Today’s trend of self-love and self-development has invaded every corner of daily life, from your sleep to your job, from your bathroom to your family gatherings. The information on how to love the self is endless, techniques, gift bags, courses, retreats, etc. All these products market how to love ourselves. However, the constant linguistic reminder that street advertisements and algorithm-based product placement send us only leaves us feeling that we do not love ourselves enough, regardless of what we do. If we did, we would be successful and happy. But we aren’t; we need all these tools and techniques that some have not heard of before. Wee need to look at everything we are categorising our experience of the now, of the past, of the need, of the want, of our imperfect perfect bodies. However, the image of happiness and success we pursue does not differ from the idyllic images of the advertisements of earlier years of brute product pushing we have seen in the 00s and before. The market is you, and whatever you may feel you lack, it is ready to prefab and monetise it with your wallet, hard work, illusion, and past.
Where did we lose our self-love? Is self-love something we never had? How has humanity gone without “self-love” for thousands of years, and suddenly, we discover the lack and start craving it? I am not sure. I can keep asking these questions forever without ever finding an answer or a bit of solace from the trend, except when I am off to the wilderness. Out there, without mirrors, without billboards and signals, without indications of human existence, there is absolute silence.

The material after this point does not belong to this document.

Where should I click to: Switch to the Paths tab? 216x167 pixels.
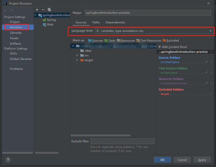(x=96, y=22)
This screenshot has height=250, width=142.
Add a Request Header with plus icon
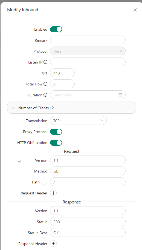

. The realisation that the world we live in is relentlessly talking to us is shocking. Telling us what to do and how to do it might have a useful function, but when it starts to determine your life choices or, even worse, makes you feel bad about yourself, it is time to say “stop”. It is a toxic relationship red flag. It is not a choice we can make; street advertisement is unavoidable, and even if you think you are not paying attention, your senses are receiving and processing the information. Our eyes, ears, nose and skin recollect more information about the world than we consciously acknowledge. And marketing agents know this. They are not the evil doers, the marketeers; they are doing their job, selling you stuff. Like the story of the scorpion that bit the man helping him cross the river. It was in its nature. However, they both drown.